-- Texto fuente --
A mis 17 años, cuando entré en la Fraternidad Misionera Verbum Dei en 1985, lo hice porque la alegría que desprendían en un ambiente de simplicidad decía mucho a mi vida: jóvenes misioneros dispuestos a dar la vida por los otros donde fuera. Una felicidad que no estaba en la carrera por poseer bienes, títulos o acumular experiencias, sino en ser hermanos.
El valor de lo cotidiano
La Vida Religiosa necesita decir algo, sin muchas palabras ni explicaciones, como Jesús, “vengan y vean” (Jn. 1,39). ‘Quédate en casa’, eslogan de este tiempo de Covid-19, nos ha permitido redescubrir el valor de lo cotidiano; cuidar de mí y del otro; y desde aquí, abrirnos a las posibilidades que internet nos permitía, de conectarnos, apoyarnos, interconectarnos. Las reuniones on-line, los grupos de WhatsApp, nos permitieron saber y comprometernos con esta realidad global.
Un problema global que pone en evidencia la sabiduría de los pueblos ancestrales, con los que aprendemos que “yo estoy bien, si tú estás bien, si el otro está bien; si los peces, los árboles, están bien”. Todo está conectado. Necesitamos comenzar a trabajar en esta conciencia global que está emergiendo: estamos conectados, interconectados. Trabajar de manera integral. Salir de nuestra forma de trabajar de manera auto-referencial, para nuestras instituciones, y comenzar a actuar en conjunto, de manera inter-institucional e inter-congregacional, sumando carismas, recursos humanos.

[Datos recopilados]

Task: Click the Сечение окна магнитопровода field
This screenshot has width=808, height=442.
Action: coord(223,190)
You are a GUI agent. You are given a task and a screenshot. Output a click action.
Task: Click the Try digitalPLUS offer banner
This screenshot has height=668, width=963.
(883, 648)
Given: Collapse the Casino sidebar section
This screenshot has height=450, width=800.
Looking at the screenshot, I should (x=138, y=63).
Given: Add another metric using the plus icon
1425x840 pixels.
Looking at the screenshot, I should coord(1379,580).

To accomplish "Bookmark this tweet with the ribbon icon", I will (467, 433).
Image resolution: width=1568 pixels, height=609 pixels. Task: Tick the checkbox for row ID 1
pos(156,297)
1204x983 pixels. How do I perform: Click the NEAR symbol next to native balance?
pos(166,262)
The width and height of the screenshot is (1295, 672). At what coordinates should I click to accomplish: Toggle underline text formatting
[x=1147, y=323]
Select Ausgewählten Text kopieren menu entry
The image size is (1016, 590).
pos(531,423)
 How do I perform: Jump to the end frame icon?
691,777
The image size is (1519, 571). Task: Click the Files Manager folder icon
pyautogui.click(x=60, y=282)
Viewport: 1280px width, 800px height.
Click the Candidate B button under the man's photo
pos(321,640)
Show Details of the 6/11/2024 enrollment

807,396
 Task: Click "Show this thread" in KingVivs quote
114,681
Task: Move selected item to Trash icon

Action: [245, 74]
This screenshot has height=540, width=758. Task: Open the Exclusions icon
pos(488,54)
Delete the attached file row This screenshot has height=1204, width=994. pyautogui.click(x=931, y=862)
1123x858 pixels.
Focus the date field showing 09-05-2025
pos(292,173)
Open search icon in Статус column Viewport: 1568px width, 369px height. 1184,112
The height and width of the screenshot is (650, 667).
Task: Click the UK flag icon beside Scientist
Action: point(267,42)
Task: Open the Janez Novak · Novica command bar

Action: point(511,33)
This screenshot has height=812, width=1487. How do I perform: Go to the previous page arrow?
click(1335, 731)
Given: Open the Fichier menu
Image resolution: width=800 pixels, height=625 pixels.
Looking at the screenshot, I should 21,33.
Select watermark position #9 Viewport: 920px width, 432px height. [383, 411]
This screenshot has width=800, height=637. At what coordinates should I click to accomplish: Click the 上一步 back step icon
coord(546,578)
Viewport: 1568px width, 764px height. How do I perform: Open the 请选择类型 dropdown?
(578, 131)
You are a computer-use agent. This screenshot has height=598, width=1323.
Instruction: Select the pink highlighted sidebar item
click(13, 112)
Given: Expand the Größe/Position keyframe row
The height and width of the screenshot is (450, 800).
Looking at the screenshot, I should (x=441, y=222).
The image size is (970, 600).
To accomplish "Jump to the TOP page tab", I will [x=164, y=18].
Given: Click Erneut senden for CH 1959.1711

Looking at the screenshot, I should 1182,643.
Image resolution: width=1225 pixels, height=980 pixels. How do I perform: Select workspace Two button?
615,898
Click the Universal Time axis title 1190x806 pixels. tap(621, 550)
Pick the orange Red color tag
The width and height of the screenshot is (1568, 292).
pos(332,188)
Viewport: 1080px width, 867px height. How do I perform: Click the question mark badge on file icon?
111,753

-- Instrucciones --
a – Resume en tres oraciones el texto sobre la vida religiosa.
b – Prosigue el texto sobre la vida religiosa a partir de su última oración.
Las entradas no guardan relación alguna con el texto sobre la vida religiosa.

-- Respuestas por tarea --
a – Quien escribe entró a los 17 años, en 1985, en la Fraternidad Misionera Verbum Dei, atraído por la alegría sencilla de jóvenes misioneros cuya felicidad estaba en ser hermanos y no en poseer bienes o títulos. El lema «Quédate en casa» de la Covid-19 permitió redescubrir el valor de lo cotidiano y el cuidado propio y ajeno, y también conectarse y apoyarse mediante internet. Ante este problema global, que evidencia la sabiduría de los pueblos ancestrales de que todo está conectado, se plantea abandonar el trabajo auto-referencial y actuar en conjunto, de manera inter-institucional e inter-congregacional.

b –
En nuestros viajes por los ríos vemos como nuestras canoas fluyen en el agua del Amazonas y cada curva del río nos abre al paisaje en una diversidad atrayente de colores, sonidos y luz, donde es posible coexistir armónicamente en esa pluralidad y biodiversidad. De la misma manera, la Vida Religiosa precisa dejar fluir la vida, en toda su diversidad de formas, estilos y culturas, abriendo espacio para todas las formas de ser y existir, como el agua en el río.
La pandemia ha sido un altavoz de la desigualdad, por eso la Iglesia precisa estar junto a los más pobres y desfavorecidos. La Vida Religiosa tiene sentido si está ahí; en las brechas de la sociedad, para unir, conectar, hacer creíble la humanidad. Hemos experimentado que es posible vivir con menos, poner un límite a la ganancia, parar el sistema, que parecía imposible detener. Nuestra vida desprendida, sencilla, sin excesos, continúa siendo un anuncio de que el exceso es injusticia, porque lo que retengo pertenece a otro.